Après plus de 30 ans de carrière dans des Fédérations de Retraite Complémentaires Agirc-Arrco et dans un Groupe de Protection Sociale (GPS), Pierre Chaperon est spécialiste de la protection sociale en France. Depuis 2020, il a rejoint le cabinet Galea et nous livre son éclairage.

1/Pourquoi les GPS sont si mal connus

  • Même au sein du secteur de l’Assurance, la définition et le fonctionnement des Groupes de Protection Sociale (GPS) sont mal connus, en l’absence de statut juridique. L’Association Sommitale est une association Loi 1901. Les marques sont plus connues : Malakoff Humanis, AG2R-La Mondiale, Klesia, Agrica, Audiens, ProBTP… Les flux financiers sont pourtant importants : 140 Md€ par an. En 2025, la retraite complémentaire Agirc-Arrco représente 100 Md€ de cotisations et le secteur concurrentiel 40 Md€. Ce sont donc des acteurs importants de la Protection Sociale.

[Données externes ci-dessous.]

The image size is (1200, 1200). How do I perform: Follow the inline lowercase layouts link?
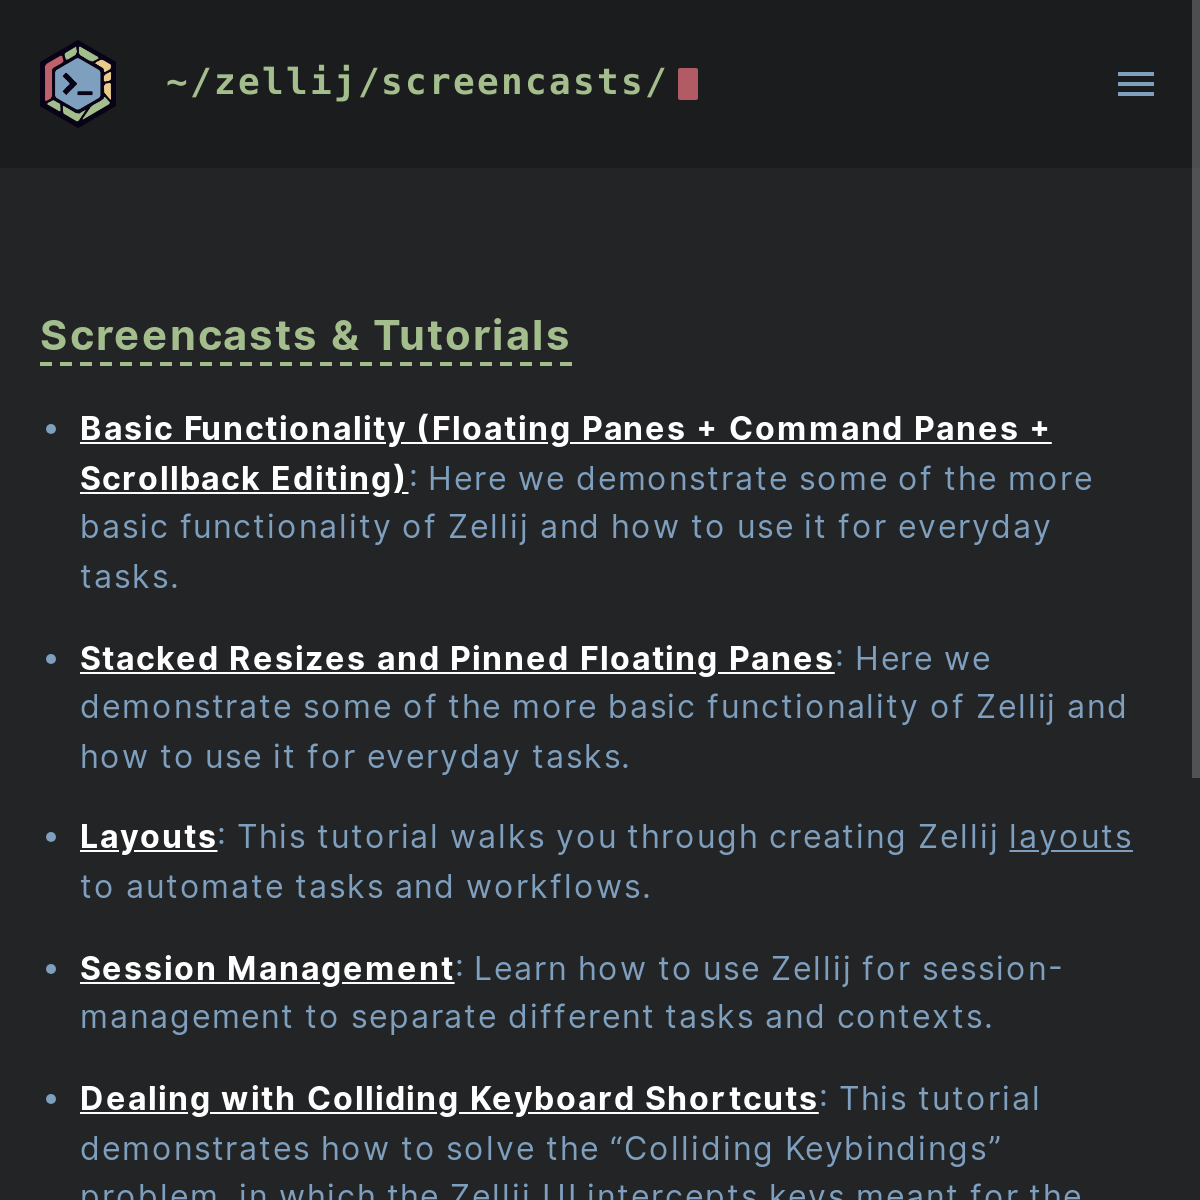coord(1070,837)
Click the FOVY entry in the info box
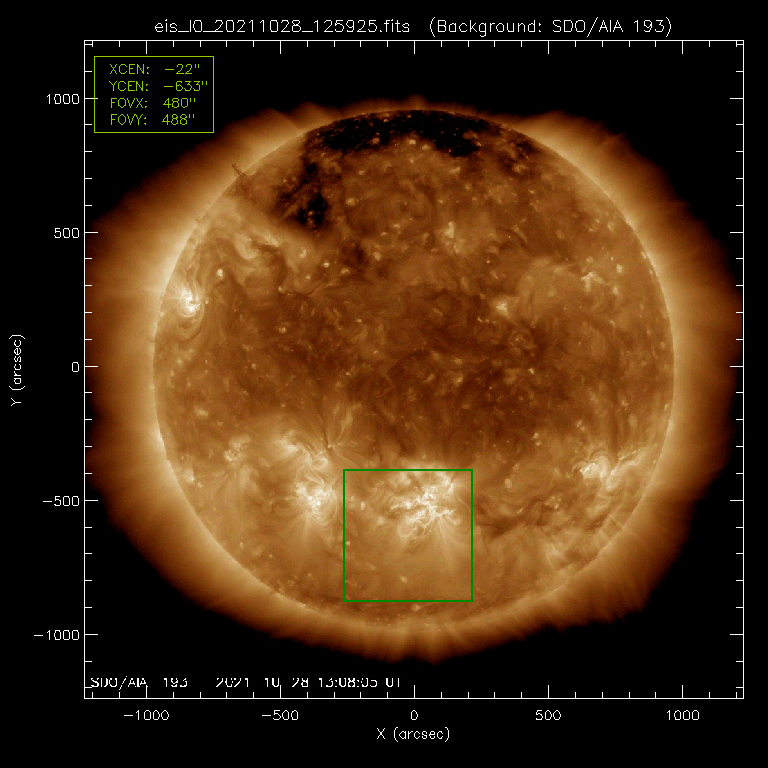The image size is (768, 768). coord(152,120)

  • Aucune Loi ne définit un GPS bien que les entités qui les composent soient hyper contrôlées. Les Institutions de Retraite Complémentaires (IRC) le sont par la Fédération Agirc-Arrco et les structures assurantielles soumises à Solvabilité 2.
  • Les partenaires sociaux (représentants des organisations patronales et salariales) ont créé et règlementé ces structures grâce à trois accords paritaires fondateurs. Une opportunité d’avoir des « Maisons » à leurs mains ? Revers de la médaille : le risque de mise en cause de leur responsabilité en cas de difficultés financières, comme avec Humanis, par exemple et des retentissements négatifs sur les partenaires sociaux.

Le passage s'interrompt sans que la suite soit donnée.